Oleh: Budi Puryanto
Pemimpin Redaksi
Setelah terkuaknya dugaan praktik blending ilegal BBM jenis Pertalite di Terminal Pertamina Patra Niaga (PPN), Merak, kini publik bertanya: siapa aktor utama di balik skema curang ini? Siapa yang mendapatkan keuntungan, dan bagaimana jaringan ini bisa berjalan begitu rapi tanpa tersentuh hukum selama bertahun-tahun?
Menurut analisis para pengamat energi dan investigasi terbatas yang dilakukan lembaga seperti CERI (Center of Energy and Resources Indonesia), skema blending ilegal tidak mungkin berjalan tanpa keterlibatan sejumlah pihak kunci.
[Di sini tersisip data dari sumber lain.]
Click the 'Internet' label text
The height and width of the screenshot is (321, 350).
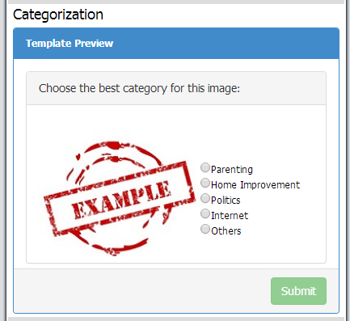tap(230, 216)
Setidaknya ada tiga elemen penting dalam struktur mafia BBM ini: elite korporasi, pengendali logistik terminal, dan oknum pengawas/regulator.
1. Elite Korporasi dan Pemilik Modal
Nama Riza Chalid, sosok yang dikenal luas sebagai “Raja Minyak” di belakang layar, kembali disebut dalam sejumlah dugaan keterlibatan. Riza diduga memiliki pengaruh besar dalam penentuan kontrak penyimpanan BBM dan kontrol rantai distribusi, termasuk di Terminal Merak, yakni PT Orbit Terminal Merak (OTM).
PT Orbit Terminal Merak (OTM) terkait langsung dengan Riza Chalid. Berdasarkan penetapan dari Kejaksaan Agung pada bulan Juli 2025, Riza Chalid diidentifikasi sebagai beneficial owner atau pemilik manfaat dari PT Orbit Terminal Merak. Artinya, meskipun perusahaan dijalankan sehari-hari oleh anaknya (Muhammad Kerry Andrianto Riza), Riza Chalid tetap dianggap sebagai pihak yang memiliki kendali dan menikmati manfaat dari perusahaan ini. Riza Chalid dan anaknya kini sudah ditetapkan sebagai tersangka oleh Kejaksaan Agung dalam kasus korupsi tata niaga minyak di Pertamina yang merugikan negara ratusan triliyun rupiah.

Depo minyak PT Orbit Terminal Merak (OTM) milik Muhammad Kerry Andrianto Riza ( anak Riza Khalid) disita Kejaksaan Agung
Selain itu, Mahkamah Agung telah menyita aset-aset berupa kilang dan terminal milik PT Orbit Terminal Merak atas nama anaknya pada bulan Juni 2025, dalam rangka penyidikan kasus korupsi yang melibatkan tata kelola Pertamina periode 2018–2023.
Jadi, bisa disimpulkan bahwa PT Orbit Terminal Merak memang berada di bawah kendali atau manfaat akhir dari Riza Chalid sebagai pemilik manfaat, meskipun pengelolaannya dilakukan oleh anaknya.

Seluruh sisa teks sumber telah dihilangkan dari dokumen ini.